Why the Big Society caught on so rapidly is an interesting question of some intellectual seriousness. Knell and Taylor conclude that: "After a period in which cultural relativism dominated on the Left and hyperindividualism on the Right, recent years have seen debates about civic virtue re-emerge in politics ... the question of what citizens need to believe and how they need to behave for society to flourish has become more central to political debate. The Big Society ... is the latest manifestation of this trend."

The cross-research council programme Connected Communities, led by the AHRC, has been aggressively elided with the Big Society by opponents.

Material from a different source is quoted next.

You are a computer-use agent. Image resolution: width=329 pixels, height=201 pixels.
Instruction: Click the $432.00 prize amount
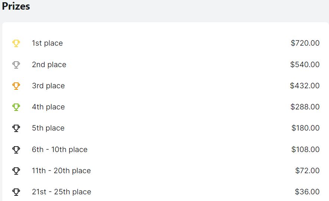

But it was launched in 2008, well before Cameron announced his big idea. In a sense, the programme anticipated Knell and Taylor's "trend".

It investigates, for example, the conceptual meanings of community, the history of communities and inter-community conflict: all core humanities topics and matters of pressing human and social concern. It focuses on understanding "the place of community in a pluralistic society", the theme of a recent colloquium organised by the AHRC and the US National Endowment for the Humanities. The importance of these issues is recognised internationally.

The government has policies for most areas of life, and research develops our understanding of them through informed and appropriately critical investigation. The research councils contribute to policy thinking in more areas than this piece has space to list: technology, the environment, energy, taxation, rights and justice, ethics, heritage, education and so on. The fact that excellent research is conducted in these areas does not imply support for particular decisions. It is a caricature to speak as though it does.